We've had x86 Chromebooks and we've had ARM Chromebooks, but soon we may see Chrome OS work on yet another architecture: MIPS. The MIPS architecture, now owned by Imagination Technologies, appears to be supported in Chrome OS in some recent improvements made to Coreboot. Coreboot is Google's open source and lightweight alternative to the proprietary BIOS firmware we see in most computers.

The improvements done to Coreboot for the MIPS architecture mentioned the Pistachio SoC, which comes with a dual-core InterAptiv CPU. These improvements were written by Ionela Voinescu, who works at Imagination. Right now, we only have an indication of support for the InterAptiv core, which is one of Imagination's mid-range CPU lines. So far, Imagination has focused on selling its MIPS CPU designs to the lower end of the market. That's where the company has a better chance to make an entrance and displace a competing ARM CPU by undercutting it on price, on performance/price, or performance/die area.
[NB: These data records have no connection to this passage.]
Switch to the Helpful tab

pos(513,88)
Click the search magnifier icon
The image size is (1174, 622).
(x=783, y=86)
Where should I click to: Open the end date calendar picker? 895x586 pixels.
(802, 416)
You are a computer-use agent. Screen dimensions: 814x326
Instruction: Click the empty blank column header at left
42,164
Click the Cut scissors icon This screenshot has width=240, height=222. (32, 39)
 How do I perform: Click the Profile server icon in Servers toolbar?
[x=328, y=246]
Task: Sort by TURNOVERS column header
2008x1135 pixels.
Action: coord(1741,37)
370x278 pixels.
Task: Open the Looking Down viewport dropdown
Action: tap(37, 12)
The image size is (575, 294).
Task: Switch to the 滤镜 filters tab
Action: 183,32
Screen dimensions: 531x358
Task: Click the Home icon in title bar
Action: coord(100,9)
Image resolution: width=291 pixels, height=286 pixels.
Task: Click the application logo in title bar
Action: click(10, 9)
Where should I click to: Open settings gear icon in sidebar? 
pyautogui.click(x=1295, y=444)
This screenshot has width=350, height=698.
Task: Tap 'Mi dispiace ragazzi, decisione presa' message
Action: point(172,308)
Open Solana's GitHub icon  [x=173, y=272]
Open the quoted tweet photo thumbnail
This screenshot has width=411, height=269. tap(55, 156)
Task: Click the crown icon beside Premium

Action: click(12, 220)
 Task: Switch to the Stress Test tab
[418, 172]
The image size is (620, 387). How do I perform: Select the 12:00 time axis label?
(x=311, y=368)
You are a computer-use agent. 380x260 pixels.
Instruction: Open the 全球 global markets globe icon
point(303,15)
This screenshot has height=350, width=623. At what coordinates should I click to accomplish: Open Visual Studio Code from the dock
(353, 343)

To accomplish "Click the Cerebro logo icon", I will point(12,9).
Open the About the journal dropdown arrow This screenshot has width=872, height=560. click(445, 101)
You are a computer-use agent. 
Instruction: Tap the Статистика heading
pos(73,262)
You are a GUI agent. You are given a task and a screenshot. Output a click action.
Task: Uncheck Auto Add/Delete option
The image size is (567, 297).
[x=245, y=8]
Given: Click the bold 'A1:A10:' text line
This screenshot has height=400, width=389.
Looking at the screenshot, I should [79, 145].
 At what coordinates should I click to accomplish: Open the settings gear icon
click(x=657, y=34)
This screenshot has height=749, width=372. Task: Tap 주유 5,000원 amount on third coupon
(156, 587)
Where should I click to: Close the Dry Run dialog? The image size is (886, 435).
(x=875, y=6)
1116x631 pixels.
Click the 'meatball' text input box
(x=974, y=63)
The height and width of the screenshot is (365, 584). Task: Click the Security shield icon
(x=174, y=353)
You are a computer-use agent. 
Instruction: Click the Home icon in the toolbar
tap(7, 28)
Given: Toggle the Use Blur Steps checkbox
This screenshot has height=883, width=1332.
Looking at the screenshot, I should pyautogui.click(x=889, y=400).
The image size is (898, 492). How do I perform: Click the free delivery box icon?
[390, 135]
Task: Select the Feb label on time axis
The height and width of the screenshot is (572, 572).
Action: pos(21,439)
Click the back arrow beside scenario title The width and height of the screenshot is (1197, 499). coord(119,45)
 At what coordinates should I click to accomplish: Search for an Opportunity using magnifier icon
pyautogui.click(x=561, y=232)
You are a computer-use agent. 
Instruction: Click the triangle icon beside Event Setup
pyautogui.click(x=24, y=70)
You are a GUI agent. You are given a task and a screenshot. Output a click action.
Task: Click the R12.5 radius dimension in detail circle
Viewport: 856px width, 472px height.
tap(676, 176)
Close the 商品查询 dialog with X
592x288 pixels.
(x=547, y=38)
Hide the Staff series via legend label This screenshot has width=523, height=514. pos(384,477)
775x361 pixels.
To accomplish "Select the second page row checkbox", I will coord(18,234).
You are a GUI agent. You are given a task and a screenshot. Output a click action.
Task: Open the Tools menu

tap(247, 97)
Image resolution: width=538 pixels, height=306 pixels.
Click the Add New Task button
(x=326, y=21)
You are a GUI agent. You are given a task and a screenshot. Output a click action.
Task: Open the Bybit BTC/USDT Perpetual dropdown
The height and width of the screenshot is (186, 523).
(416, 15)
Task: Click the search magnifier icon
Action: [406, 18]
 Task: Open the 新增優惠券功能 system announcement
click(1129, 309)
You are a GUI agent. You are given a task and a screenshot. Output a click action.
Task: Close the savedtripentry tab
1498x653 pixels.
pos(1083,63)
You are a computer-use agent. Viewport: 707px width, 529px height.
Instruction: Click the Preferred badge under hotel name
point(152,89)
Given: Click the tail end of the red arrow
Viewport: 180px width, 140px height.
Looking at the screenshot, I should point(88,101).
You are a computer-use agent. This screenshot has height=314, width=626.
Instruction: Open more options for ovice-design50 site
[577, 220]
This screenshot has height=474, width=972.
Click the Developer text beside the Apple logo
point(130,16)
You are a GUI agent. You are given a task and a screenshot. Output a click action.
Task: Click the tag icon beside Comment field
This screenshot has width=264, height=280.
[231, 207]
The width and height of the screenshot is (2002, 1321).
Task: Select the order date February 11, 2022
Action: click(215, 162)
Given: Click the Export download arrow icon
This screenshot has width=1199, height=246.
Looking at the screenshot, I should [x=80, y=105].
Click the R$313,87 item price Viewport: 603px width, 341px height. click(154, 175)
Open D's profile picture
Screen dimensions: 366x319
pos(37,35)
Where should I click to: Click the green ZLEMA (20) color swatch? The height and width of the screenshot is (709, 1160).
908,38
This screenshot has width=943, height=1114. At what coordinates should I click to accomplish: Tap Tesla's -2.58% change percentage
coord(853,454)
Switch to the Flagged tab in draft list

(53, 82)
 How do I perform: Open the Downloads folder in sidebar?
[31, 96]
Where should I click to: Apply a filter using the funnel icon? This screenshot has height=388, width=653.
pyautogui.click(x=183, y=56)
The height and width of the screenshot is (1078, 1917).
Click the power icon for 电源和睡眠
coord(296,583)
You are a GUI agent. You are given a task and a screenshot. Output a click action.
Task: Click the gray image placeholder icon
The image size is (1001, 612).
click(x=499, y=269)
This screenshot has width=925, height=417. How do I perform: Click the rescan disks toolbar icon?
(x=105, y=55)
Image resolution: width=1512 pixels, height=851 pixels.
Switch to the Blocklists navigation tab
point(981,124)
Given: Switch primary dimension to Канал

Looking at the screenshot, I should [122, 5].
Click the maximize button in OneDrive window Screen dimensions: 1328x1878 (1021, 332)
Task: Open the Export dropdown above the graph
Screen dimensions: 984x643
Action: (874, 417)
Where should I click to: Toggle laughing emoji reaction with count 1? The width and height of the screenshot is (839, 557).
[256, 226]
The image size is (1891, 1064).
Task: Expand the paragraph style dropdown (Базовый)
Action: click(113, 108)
MIPS Technologies, the company behind the MIPS architecture, had claimed for a long time that MIPS chips are higher performance for the same die area when built on the same process node. That may work in theory, but in practice, MIPS chips usually arrive on old process nodes, which removes their performance advantage. However, Imagination's partners, who build MIPS CPUs, can still use the lower-cost argument against the ARM chip competition.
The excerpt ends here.